**WHAT NEEDS TO BE DONE:** Give back the full listing exactly, setting the pictures aside.

**INFORMATION SHOWN:**
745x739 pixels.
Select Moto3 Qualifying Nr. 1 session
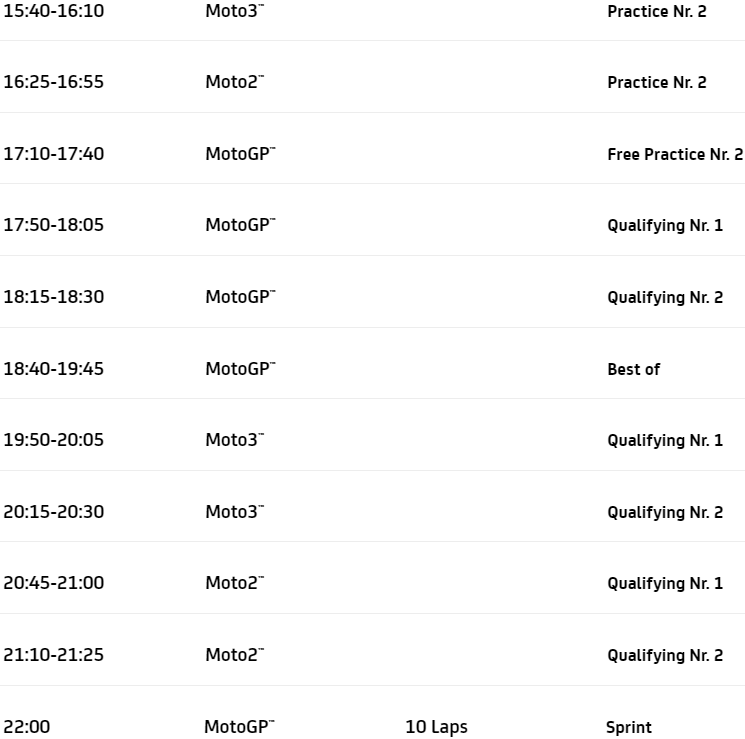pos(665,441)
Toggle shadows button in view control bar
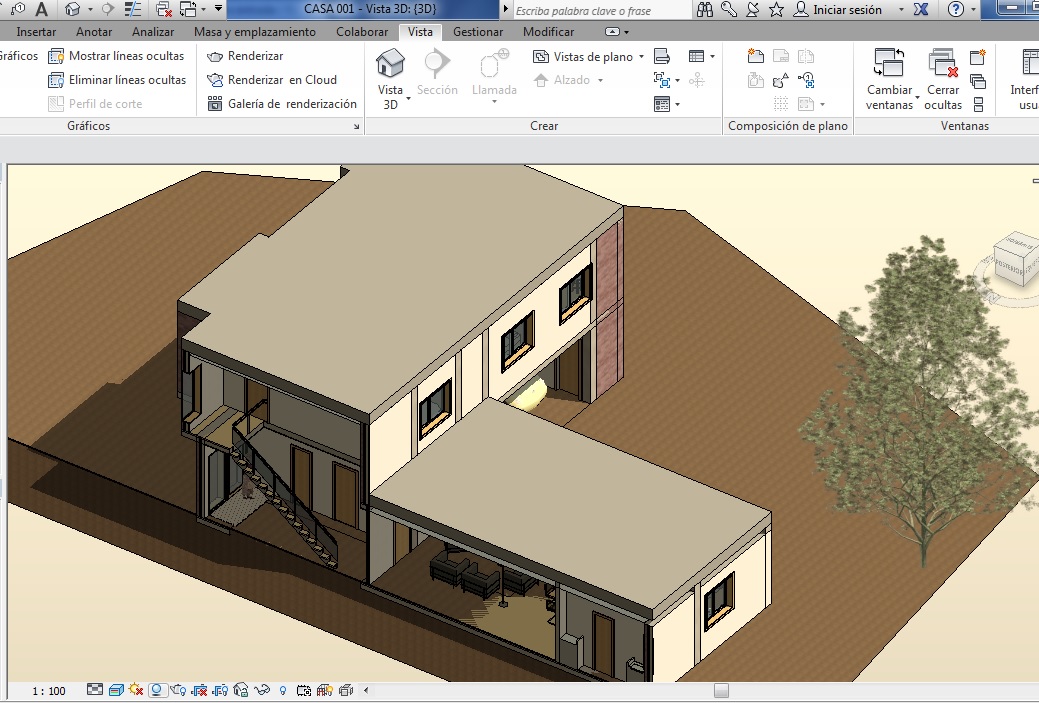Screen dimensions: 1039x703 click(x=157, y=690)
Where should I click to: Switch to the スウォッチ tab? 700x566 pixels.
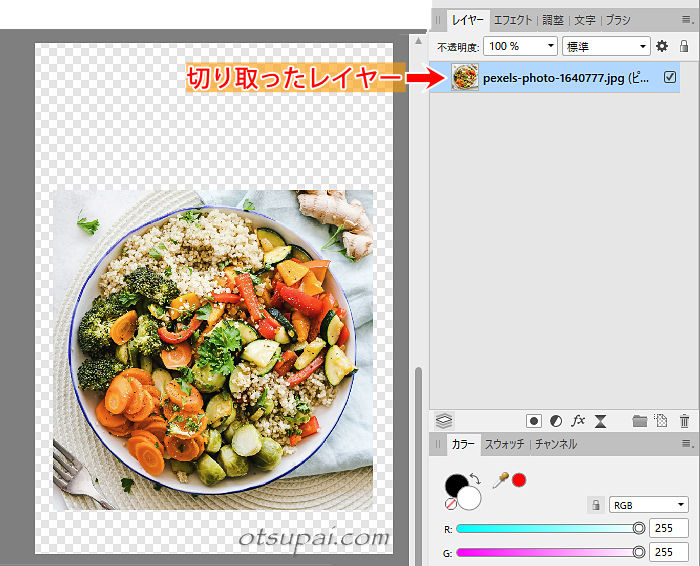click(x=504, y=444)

**FINISHED TASK:**
745x739 pixels.
Select Moto3 Qualifying Nr. 1 session
pos(665,441)
Toggle shadows button in view control bar
Screen dimensions: 1039x703 click(x=157, y=690)
Where should I click to: Switch to the スウォッチ tab? 700x566 pixels.
click(x=504, y=444)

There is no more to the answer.